A friend who is active in raising community consciousness about mental illness put it like this in a recent email: “We are bound together as one family by God’s compassion for us all.”

I hear new conversations emerging. Last evening more than 300 Atlantans gathered at the Rialto to talk together about how religion does not have to be a divisive force but can inspire us to move to higher ground together. The conversation was full of energy and loaded with hope. We have not reached higher ground yet, but that is where we yearn to go! I saw it and felt it and believed it.

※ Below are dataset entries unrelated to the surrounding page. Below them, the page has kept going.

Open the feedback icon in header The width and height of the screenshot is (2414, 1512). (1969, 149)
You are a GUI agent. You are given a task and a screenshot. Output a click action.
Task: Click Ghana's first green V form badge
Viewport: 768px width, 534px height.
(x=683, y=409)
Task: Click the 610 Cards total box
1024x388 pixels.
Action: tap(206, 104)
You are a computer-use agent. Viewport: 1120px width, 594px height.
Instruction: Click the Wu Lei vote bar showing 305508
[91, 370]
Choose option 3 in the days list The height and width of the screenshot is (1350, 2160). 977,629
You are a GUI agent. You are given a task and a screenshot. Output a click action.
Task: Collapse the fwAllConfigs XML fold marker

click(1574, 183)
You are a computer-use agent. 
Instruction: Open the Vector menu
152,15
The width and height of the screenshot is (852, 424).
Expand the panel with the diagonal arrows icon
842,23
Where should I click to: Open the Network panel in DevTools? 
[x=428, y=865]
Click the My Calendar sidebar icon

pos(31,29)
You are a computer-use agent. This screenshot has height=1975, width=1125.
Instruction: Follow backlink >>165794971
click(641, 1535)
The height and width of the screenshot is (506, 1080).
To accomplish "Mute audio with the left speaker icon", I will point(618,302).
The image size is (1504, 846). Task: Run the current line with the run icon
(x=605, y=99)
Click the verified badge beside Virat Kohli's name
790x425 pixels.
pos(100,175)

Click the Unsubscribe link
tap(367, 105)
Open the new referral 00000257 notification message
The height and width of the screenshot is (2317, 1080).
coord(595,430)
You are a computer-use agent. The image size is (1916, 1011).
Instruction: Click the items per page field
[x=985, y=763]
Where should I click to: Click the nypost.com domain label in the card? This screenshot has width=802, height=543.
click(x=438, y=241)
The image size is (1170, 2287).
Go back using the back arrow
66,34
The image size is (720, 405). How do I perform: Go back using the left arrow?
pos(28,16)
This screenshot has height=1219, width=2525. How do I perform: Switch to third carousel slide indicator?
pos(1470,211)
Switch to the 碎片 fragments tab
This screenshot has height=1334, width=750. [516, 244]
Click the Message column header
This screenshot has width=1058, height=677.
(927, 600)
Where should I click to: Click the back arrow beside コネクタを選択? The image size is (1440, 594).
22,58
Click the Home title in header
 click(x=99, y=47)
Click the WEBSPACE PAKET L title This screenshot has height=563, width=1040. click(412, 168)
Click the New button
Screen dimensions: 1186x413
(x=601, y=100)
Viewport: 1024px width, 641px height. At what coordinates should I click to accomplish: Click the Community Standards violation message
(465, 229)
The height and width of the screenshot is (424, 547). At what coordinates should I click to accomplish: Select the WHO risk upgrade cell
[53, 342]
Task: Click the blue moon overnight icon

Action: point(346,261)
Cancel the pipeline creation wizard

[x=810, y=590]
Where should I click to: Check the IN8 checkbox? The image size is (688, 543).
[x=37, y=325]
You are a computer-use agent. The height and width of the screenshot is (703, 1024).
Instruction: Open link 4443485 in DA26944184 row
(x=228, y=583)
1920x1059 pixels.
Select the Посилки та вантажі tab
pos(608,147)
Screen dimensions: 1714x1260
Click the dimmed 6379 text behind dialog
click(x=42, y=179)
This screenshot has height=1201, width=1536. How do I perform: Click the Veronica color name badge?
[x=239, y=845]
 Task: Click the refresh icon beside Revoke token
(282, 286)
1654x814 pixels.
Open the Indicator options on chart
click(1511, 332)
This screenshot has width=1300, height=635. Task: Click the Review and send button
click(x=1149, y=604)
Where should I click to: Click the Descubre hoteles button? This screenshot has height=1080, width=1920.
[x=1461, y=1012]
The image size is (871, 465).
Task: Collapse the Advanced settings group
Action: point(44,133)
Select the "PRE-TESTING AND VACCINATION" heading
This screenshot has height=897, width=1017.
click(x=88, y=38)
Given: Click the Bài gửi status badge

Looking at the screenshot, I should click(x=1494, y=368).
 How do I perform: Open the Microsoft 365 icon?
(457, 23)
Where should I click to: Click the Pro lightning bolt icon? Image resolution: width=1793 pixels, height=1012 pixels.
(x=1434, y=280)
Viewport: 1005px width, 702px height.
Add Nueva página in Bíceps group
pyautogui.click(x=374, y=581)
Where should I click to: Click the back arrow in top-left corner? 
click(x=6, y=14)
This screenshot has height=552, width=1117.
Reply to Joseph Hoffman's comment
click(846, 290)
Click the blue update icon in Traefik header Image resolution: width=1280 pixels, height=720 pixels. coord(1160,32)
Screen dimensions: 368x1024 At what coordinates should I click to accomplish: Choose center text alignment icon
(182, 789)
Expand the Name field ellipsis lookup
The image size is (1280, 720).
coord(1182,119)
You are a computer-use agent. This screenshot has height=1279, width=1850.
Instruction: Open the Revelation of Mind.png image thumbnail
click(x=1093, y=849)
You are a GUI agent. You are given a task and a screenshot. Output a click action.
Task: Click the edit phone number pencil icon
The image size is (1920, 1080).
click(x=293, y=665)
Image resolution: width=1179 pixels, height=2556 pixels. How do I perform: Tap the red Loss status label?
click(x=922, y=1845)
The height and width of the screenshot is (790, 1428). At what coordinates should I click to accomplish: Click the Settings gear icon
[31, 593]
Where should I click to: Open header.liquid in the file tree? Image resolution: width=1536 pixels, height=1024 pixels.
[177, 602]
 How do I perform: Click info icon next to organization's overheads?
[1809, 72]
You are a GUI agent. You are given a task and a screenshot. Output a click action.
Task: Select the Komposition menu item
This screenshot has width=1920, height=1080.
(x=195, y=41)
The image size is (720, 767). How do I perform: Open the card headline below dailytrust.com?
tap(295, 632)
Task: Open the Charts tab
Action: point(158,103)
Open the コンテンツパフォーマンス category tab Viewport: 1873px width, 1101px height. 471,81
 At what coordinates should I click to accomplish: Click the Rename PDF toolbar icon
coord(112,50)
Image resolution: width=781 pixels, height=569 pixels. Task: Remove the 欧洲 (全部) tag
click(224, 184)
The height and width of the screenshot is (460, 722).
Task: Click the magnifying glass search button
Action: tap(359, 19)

I am up in the air, having an epiphany moment. A couple of Saturdays ago, when our grandchildren were in town, I found myself riding in a packed-with-passengers cable car to the top of Stone Mountain. The car stopped half way up so that we could get a good view of the carvings of Jefferson Davis, Stonewall Jackson and Robert E. Lee, heroes of the Old South and leaders in the war that almost tore our nation apart. When we started up again, I turned from the mountain and looked around at my fellow passengers. It was then that I noticed that we were an amazing mix of people: African-American, Anglo-Saxon, Hispanic and several other ethnicities. We ranged in age from baby-in-arms to ancient-of-days grandmothers. We were a funny bunch of laughing kids, squealing teenagers, and long- suffering acrophobics holding on the rail for dear life. We were not like one another. We had all come from different places and would go back to different places, but for a few floating-in-the-air moments, we were beautiful together. Really beautiful. A new kind of cluster.